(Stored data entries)
═══
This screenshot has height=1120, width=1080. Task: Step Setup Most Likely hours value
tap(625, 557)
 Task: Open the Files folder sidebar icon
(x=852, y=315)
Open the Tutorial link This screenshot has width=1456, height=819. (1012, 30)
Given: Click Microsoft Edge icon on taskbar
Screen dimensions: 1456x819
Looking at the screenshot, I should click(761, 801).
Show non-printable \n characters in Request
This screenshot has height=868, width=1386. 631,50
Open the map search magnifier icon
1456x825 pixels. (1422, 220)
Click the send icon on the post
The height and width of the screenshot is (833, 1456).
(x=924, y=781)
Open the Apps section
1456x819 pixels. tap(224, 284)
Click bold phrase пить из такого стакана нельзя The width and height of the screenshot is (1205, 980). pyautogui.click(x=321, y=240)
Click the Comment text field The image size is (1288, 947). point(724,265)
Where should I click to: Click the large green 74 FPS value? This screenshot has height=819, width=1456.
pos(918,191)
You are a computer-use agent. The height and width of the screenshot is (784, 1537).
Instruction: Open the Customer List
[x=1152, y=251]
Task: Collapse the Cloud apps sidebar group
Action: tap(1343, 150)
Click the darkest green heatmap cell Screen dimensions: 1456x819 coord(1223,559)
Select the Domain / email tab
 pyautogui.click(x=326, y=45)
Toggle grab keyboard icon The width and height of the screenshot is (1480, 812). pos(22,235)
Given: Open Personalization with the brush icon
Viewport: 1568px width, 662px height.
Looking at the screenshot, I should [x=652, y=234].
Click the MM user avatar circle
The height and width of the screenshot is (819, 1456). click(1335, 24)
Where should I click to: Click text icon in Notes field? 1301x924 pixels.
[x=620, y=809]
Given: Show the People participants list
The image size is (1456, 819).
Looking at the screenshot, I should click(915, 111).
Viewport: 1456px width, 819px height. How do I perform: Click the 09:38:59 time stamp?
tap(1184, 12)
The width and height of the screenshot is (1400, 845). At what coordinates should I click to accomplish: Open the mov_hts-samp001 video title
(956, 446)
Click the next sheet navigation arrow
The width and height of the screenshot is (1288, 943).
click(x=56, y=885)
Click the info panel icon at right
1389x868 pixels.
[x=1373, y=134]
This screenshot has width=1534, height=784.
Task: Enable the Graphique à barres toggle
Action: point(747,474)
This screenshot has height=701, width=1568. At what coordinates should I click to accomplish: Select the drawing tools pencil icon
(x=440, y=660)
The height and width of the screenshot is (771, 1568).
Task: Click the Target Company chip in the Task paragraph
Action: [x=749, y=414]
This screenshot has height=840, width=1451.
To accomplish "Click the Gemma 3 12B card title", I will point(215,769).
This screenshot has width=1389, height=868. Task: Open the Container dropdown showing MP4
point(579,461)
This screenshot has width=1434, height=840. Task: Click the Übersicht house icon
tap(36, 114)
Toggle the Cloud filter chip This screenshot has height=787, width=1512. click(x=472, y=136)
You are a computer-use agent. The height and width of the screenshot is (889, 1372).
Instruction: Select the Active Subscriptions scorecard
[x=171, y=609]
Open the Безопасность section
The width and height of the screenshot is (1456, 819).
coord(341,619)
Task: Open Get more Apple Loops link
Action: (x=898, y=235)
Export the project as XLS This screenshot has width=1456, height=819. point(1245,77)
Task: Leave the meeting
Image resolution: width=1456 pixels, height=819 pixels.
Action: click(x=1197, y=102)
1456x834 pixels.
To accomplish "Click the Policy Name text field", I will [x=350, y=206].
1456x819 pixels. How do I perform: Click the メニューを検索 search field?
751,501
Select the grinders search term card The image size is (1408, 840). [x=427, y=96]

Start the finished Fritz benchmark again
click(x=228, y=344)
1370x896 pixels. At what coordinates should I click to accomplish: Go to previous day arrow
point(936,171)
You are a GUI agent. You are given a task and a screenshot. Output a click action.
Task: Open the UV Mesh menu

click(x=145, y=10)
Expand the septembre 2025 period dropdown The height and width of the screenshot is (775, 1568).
═══
[What you will do] Nothing but the lines from the top of the records down to the line with "Open the Tutorial" belongs in the answer; repeat them exactly.

[Solved exercise]
This screenshot has height=1120, width=1080. Task: Step Setup Most Likely hours value
tap(625, 557)
 Task: Open the Files folder sidebar icon
(x=852, y=315)
Open the Tutorial link This screenshot has width=1456, height=819. (1012, 30)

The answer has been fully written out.